そう自分で言ったものの、今私はご主人様にたいして奴隷と主人という関係を超えた感情を抱いている。しかしそれを何というのか、学のない私には分からない。それでもこうしてご主人様の傍にいることに幸福を感じている。


「その、起こした身で言うのはおかしいのですが、もうお休みになられた方がよろしいかと思います」


「そうだね、早く寝よっか、あ~毛布いる?」


「ありがとうございます」


 ご主人様と二人で一枚の毛布を共有する。自然と距離が縮まる。そしてこっそりご主人様の手を握ってみる。疲れ果てているのか、ご主人様は気づいていないのか、なにも反応を示さない。だがその方がかえって私にとっては都合がよかった。ここでもし手を払われてしまったら、きっと明日からどう接して良いのかそれすらも分からなくなってしまうからだ。


「暖かい」


 私が知っている限り人の手からもたらされるものは、暴力か侮蔑その二択だったでもご主人様と出会ってから人間という物新たな側面を垣間見ることがある。それはいいモノのわるいモノの同じくらいの割合で私の中に入っていく。


「ご主人様・・・貴方はどちらなのでしょうか」


 考えるだけ無駄な事だとは思う、だれが何と言おうとご主人様はいい人だ。でも全員が全員ご主人様みたいな人ばかりではないことは私もよくわかっている。でもこの人のことは心から信じていられる。・・・いられる。そう心が訴えている。


「う、うーん」


 言葉とは言えない寝言を発してご主人様が寝がえりを打つ。その時まるで私がいることなど気にしていないと言わんばかりに両手を目一杯広げる。その反動のせいでつないで手が離れる。それに言葉にしがたい寂しさを感じるが。逆にそれを利用して、ご主人様の腕に頭をのぜる。きっとこれをすると明日目覚めた時に腕に痛みを覚えるかもしれない。ならば明日はご主人様より早く起きて、気が付かれる前にここから離れなくてはならない。

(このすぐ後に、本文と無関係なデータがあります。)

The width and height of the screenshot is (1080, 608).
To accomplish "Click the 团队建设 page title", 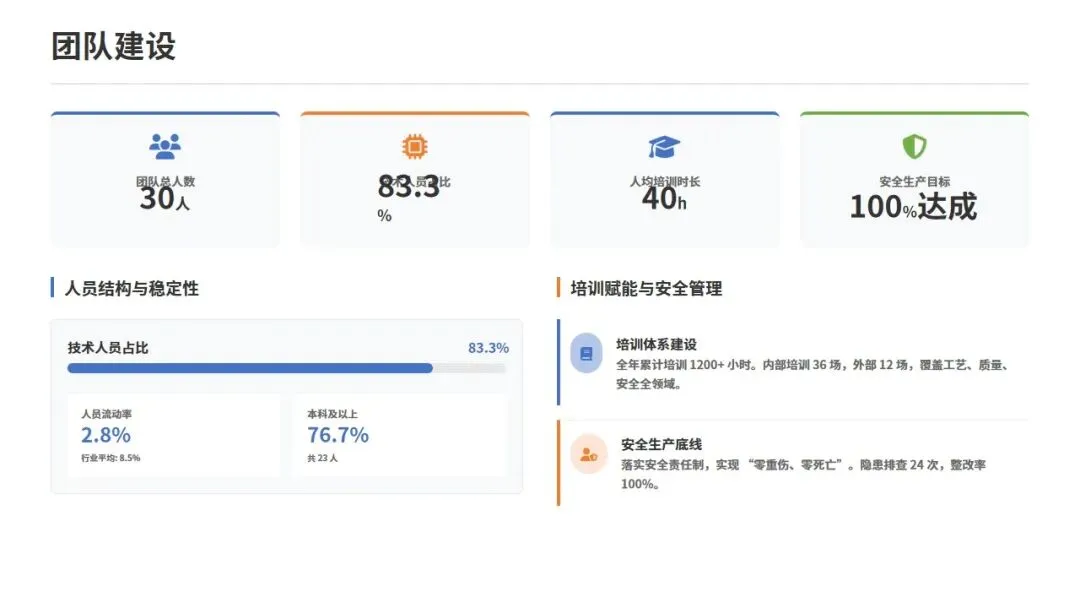I will point(113,46).
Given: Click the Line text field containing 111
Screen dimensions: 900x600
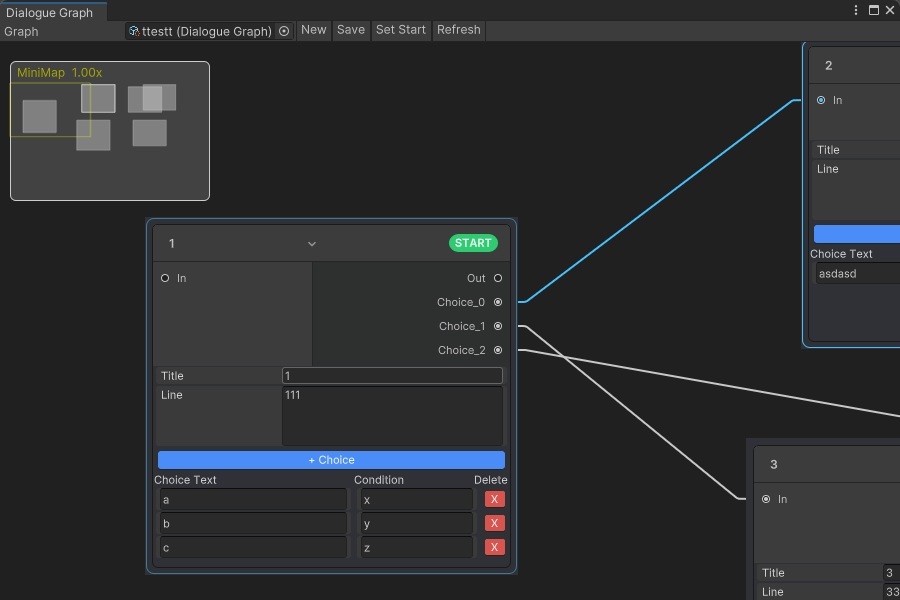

 それでも今だけはこの私だけの幸福を胸いっぱいに吸い込みかみしめたい。


「ご主人様」


 私は一時の幸福に包まれて、意識を手放した。


気が付くと頭上で鳥の鳴き声が聞こえる。だがここには屋根があるので、直接私たちの頭上にいるわけではないだろう。まぶたの裏がまぶしいどうやら朝になったようだ。今日は大事なダンジョン攻略があるので早く目覚めなければならない。私は瞳をあける。するとそこにはダラスがいた。なぜ彼女が私の寝床にいるのか全く分からない。きっと誰かに言われた起こしに来たのだろう


「おはようございます。ダラス」


「お前ら・・・ついにやったか」


「やった・・・?」


 体を起こして辺りの状況を見渡す。大胆な服装の私、横で眠るご主人様。そして一枚の毛布・・・・


「いえ、ダラスこれは誤解です。誤解なのです」


「何も言わなくていいぜ、まあなんだ獣人の本能みたいなものだからよ」


「だから違うんですーーーーーーー」


「う、どうしたの朝から大きな声を出して」


「お願いしますご主人様からも説明を!!!」


「邪魔して悪かったな旦那」


「なんのこと」


 朝から一気に状況が混沌に包まれた。